Gavin Graham's Go-To Golds

07/10/2020 5:00 am EST


Gavin Graham

Host, In-Depth Investing with Gavin Graham

Gold is often referred to as portfolio insurance, partially because it is not correlated with many other assets, and also because the supply cannot be increased rapidly, unlike paper (fiat) currencies, asserts Gavin Graham, contributing editor to Internet Wealth Builder.

Franco-Nevada (FNV) invests in royalties and income streams generated by a variety of different precious metals and oil and gas. It has a large and diversified portfolio of cash-producing assets in Canada, the U.S., Australia, Africa, and Latin America.

The attraction of royalty companies is that they receive a percentage of the revenue generated from each ounce of metal or barrel of oil produced by the mines they have exposure to, but with no exposure to the costs and environmental liabilities involved in producing it.

Franco-Nevada remains a "buy" for the low-risk nature of its operations, its broadly diversified portfolio by geography and material, and the growth in its growth equivalent ounces (GEO through new operations and expansion of existing projects.

Agnico Eagle Mines (AEM) is a senior Canadian gold miner operating eight mines in Canada, Finland, and Mexico.
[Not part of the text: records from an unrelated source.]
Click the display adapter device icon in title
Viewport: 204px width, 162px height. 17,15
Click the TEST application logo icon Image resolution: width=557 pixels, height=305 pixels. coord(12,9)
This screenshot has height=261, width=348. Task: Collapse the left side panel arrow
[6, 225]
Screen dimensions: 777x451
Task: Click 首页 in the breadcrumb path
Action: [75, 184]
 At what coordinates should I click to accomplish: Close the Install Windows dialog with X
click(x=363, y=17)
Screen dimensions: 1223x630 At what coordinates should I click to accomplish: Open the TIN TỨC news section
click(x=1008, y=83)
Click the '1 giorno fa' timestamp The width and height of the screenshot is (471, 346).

It recently brought on two new mines in Nunavut, Meliadine and Amaruq.

Agnico remains a Buy for the growth in its gold production to over 2 million ounces annually in 2021, its portfolio of well-run mines in politically stable jurisdictions, and its well-regarded management.

Pan American Silver Corp. (PAAS) is the largest primary silver producer in the world with a diversified portfolio of producing assets in mining-friendly jurisdictions like Peru, Mexico, Canada, Argentina, and Bolivia.

Pan American remains a Buy for its widely-diversified geographical exposure to silver mining in mining-friendly jurisdictions, the benefit it will receive from higher gold and silver prices, and lower local currency operating costs in Latin America.

It also benefits from the potential of the reopening of the Escobal mine in Guatemala that it acquired through its acquisition of Tahoe Resources in 2019. Escobal produced almost as much silver as the rest of Pan American in the last 12 months of its operations in 2017-18.

First Mining Gold (FFMGF) and owns 7 million ounces of measured and indicated gold and precious metals resources in mining-friendly jurisdictions in Ontario, Quebec, and Newfoundland. With no production, it is purely an asset play, so it is both illiquid and volatile.

First Mining’s largest property, the Springpole mines, is one of the largest undeveloped open pit gold deposits in Canada. First Mining remains an interesting target for an acquirer looking for proven resources in mining-friendly jurisdictions.

At $9 per ounce of indicated gold, Fist Mining sells at a big discount not only to other North American developers ($38 per ounce average) but even to non-North American developers at $34 per ounce. It remains a speculative buy.